И Москва не отступилась в годину нашего горя. Царь уже в июле послал приграничным воеводам такую грамоту: "Ведомо нам учинилось, что поляки черкас побили, и черкасские таборы рушились, и черкасы все пошли розно. А которые черкасы учнут приходить на царское имя с женами и с детьми от гонения поляков, а ты, воевода, тех черкас велел бы принимать и велел им идти на Коротояк, и на Воронеж, и в Козлов, и велел с ними до тех мест посылать провожатых людей добрых, чтоб их допровадить со всеми их животы бережно. А ково с ним провожатых учнешь посылать, и ты б им приказал накрепко, чтоб они от тех черкас не корыстовались и животов их, едучи дорогою, не разтеряли. А будет кто чем покорыстуеца, а мы на тех людей за один алтын велим доправить по рублю, да сверх того велим тем людям учинить наказанье безо всякие пощады".

Пан Кисель своим лисьим нюхом сразу же почуял в этом экскодусе на Донец, Удай, Коломак, Харьков начало нашего вечного союза и с тревогой писал королю: "Сама чернь так раздражена, что готова быть подвластной кому угодно, лишь бы только не нам, панам своим прирожденным, - хотя бы и поганству, а тем более тем, где один народ и одна вера (единая gens, единая religio). Поэтому я всегда больше боялся этой лиги московской, чем татарской".
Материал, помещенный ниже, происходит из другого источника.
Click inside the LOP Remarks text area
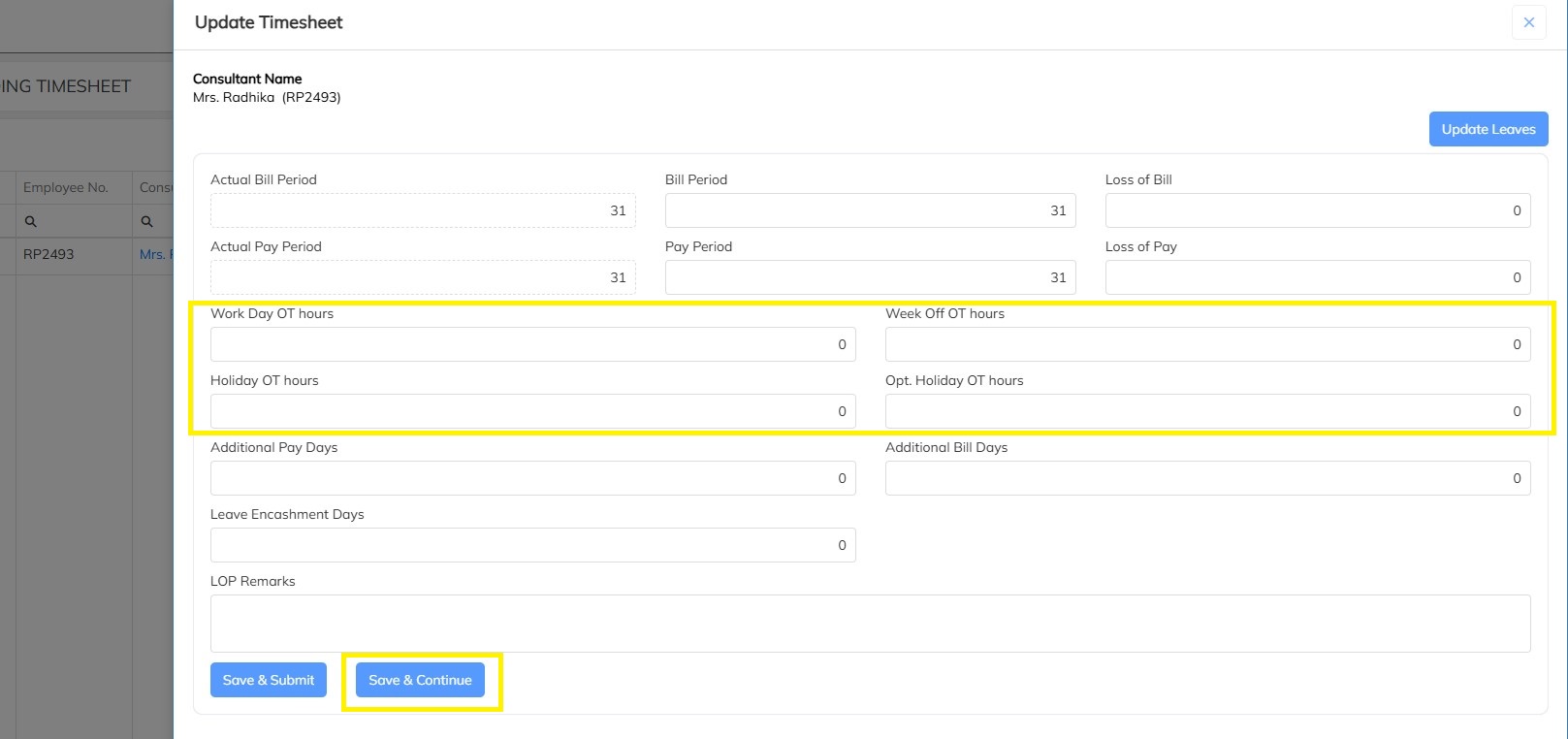 click(x=870, y=623)
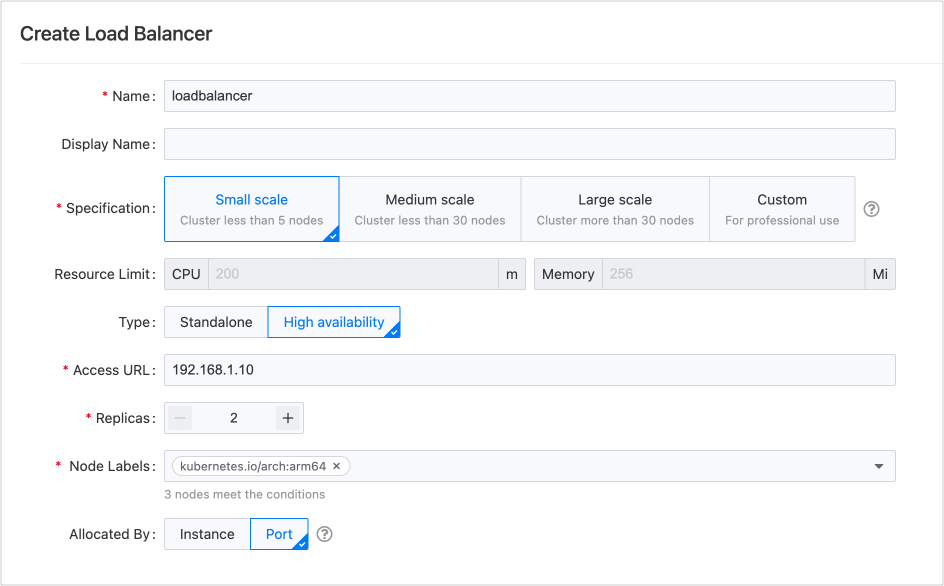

А царь Алексей Михайлович еще тогда, когда только всячески взвешивалось, как осуществить великий акт воссоединения народов наших, принимая в Золотой палате моего посла Федора Вешняка в июне года 1649-го, молвил: "А буде вам в чем учинится теснота и гонение, которые в нашу царского величества сторону переходить учнут, и мы потому ж тех приняти велим".

Земля разорена шестилетней войной так, что и не слыхано никогда, а что впереди, того и вовсе никто не знал. Ян Казимир, как и перед Берестечком, снова сосредоточил всю силу своего королевства против казачества, надеясь, что теперь уже не родится вновь, как тогда, повстанческая армия; сам двинулся на Подолию под Жванец, а литовским магнатам велел ударить на нас по Днепру и занять Киев.

Где взять силы, чтобы встать против всех врагов одновременно? Как располовинить себя, стать сторуким и тысячесильным, закрыть землю всю телом своим, оборонить ценой какой? Кто поможет, кто спасет?

В июле стольник московский Лодыжинский привез мне в Чигирин царскую грамоту, которую мы ждали уже столько лет: "И мы, великий Государь, изволили вас принять под нашу царского величества высокую руку, яко де не будете врагом креста Христова в притчю и поношение". Король намеревался мечом перечеркнуть судьбу народа моего, сам того не ведая, что великий народ, брат наш извечный, уже раскрывал нам свои объятия, нам - истрепанным, окровавленным, обездоленным, сражающимся в одиночестве.

Кончалось наше сиротство! В наитяжелейшую, может, годину для судьбы народа моего обессиленного первого октября в Москве земский собор принял постановление "гетмана Богдана Хмельницкого и все его Войско Запорожское с городами и с землями принять", королю же объявили войну, "не щадя голов своих".

Воля двух народов промолвила наконец свое великое слово!

Народ всегда ищет, где лучше, и надо слушать голос его то ли промолвленный, то ли молчаливый. Мой народ творил себя и на полях битвы, и в наслаждении свободой, и в неосознанном стремлении избежать угнетения, поражений, виселиц и напрасного страдания.

Я знал волю народа своего и то и дело обращался к нему за подтверждениями, хотел еще и еще раз услышать его голос, его желание наисокровеннейшее.